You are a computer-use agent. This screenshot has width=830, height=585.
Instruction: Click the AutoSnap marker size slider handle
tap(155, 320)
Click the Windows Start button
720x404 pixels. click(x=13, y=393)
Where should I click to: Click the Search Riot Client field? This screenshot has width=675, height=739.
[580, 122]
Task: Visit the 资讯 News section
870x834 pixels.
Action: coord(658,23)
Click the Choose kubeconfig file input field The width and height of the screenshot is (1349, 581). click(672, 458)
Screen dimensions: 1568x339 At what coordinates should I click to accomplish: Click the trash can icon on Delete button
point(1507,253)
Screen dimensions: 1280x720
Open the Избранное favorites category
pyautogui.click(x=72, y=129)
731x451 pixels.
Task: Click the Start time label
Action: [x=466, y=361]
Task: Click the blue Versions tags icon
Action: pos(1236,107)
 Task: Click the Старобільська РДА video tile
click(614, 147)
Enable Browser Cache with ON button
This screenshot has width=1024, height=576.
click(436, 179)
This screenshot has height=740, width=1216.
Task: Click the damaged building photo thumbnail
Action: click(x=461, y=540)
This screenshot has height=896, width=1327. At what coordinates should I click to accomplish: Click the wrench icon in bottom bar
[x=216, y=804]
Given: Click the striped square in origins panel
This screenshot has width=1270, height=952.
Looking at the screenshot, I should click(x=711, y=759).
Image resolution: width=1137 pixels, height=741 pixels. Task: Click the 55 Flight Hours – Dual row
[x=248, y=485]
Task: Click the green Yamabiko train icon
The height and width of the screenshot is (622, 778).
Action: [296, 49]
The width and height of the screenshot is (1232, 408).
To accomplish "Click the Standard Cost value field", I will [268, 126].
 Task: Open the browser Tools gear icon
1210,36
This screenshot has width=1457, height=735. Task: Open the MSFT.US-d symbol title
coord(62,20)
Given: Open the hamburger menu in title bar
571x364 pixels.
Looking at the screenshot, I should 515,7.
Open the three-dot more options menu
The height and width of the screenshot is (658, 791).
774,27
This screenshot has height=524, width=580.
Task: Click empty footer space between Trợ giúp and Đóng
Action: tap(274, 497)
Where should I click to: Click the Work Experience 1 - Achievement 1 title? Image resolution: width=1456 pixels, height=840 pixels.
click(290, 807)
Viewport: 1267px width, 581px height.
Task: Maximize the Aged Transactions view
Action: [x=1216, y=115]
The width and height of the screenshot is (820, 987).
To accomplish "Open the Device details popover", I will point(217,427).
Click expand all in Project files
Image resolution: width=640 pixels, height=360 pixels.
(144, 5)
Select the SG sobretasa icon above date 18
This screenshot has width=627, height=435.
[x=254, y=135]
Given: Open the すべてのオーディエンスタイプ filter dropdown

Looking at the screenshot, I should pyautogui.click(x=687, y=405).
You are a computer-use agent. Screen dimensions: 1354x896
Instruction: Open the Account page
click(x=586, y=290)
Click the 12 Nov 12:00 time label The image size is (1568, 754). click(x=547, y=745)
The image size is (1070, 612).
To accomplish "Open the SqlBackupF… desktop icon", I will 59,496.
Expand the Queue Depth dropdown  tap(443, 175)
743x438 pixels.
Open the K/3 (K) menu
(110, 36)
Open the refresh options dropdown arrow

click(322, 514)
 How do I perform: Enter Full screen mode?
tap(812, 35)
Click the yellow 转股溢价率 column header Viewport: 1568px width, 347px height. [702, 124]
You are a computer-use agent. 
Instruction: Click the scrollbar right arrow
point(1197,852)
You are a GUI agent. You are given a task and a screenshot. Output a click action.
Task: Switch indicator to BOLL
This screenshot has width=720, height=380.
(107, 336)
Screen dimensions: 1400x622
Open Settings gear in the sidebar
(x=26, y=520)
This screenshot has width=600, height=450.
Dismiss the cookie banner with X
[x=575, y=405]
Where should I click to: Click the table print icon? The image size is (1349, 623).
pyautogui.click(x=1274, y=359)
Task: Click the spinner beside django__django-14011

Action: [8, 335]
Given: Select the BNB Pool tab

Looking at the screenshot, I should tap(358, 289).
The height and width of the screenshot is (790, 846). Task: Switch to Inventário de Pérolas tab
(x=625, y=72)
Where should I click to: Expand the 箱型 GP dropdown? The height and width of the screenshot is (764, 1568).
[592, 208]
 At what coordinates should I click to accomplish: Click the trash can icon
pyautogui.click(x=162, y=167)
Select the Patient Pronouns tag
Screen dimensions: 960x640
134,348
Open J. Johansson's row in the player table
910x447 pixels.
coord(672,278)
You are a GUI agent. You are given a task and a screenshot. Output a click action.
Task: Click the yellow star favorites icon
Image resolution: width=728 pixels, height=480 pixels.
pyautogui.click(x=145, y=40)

• **Task details**
Every line in the material above that has the word "yellow" should be copied.

• **Task answer**
Click the yellow 转股溢价率 column header Viewport: 1568px width, 347px height. [702, 124]
Task: Click the yellow star favorites icon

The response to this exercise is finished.